私は今まで高知のレストランで「こりゃ美味い!」という魚料理を食べた記憶があまりない。子供の頃からビンビンの刺身を食べて育っているからか、色んなソースで味付けした魚料理という物が、どうしても食べ劣りする。それと仕入れが加熱用の二級品、場合によっては冷凍である為か、はたまた火加減の問題か、水分が飛んでしまってパサパサの事が多い。肉汁の事には気を遣っても、魚汁という物に神経が届いてないのではないか?

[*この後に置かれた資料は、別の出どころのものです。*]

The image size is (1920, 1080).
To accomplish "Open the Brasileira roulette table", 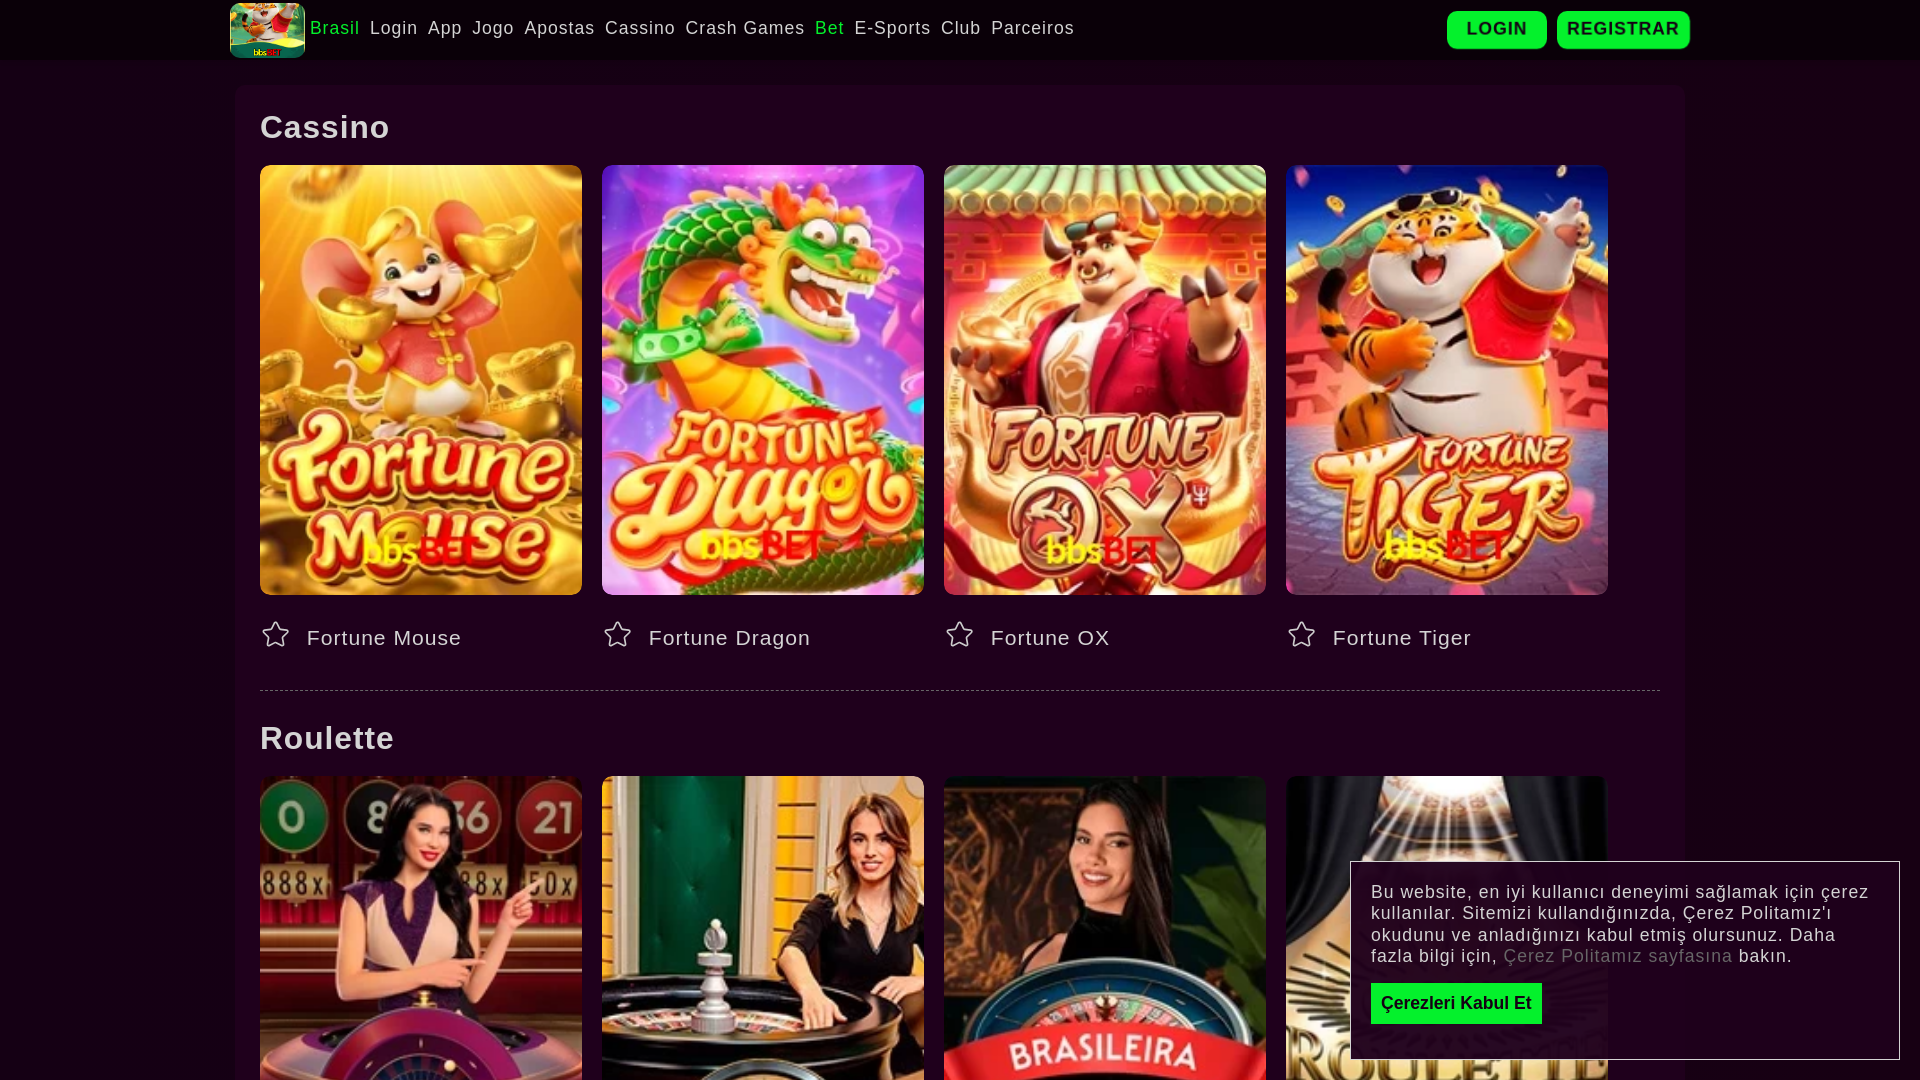I will (1105, 928).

しかるにこの稚鯛はどうしたことか。実にみずみずしく、具の塩加減を絶妙に引き出した味付けで、箸の進むことと言ったらない。麗子ちゃんともども「美味い」「美味しい」を連発して、頭から尾っぽまで、きれいにしゃぶりつくした。


まるでピラニアである。
久々に、美味しいだけでなく、嬉しい料理に出逢った。こういう食事は、まさに明日への糧となる。


食いしん坊の我々は、この上だめ押しに辛子肉という牛の腕肉まで平らげて、二次会へと繰り出したのであった。そして、その後は〆に天ぷらそばをもちろん和楽路屋で。「もう食べられませーん」などとは決して言わない麗子嬢、連れ回し甲斐のある客人である。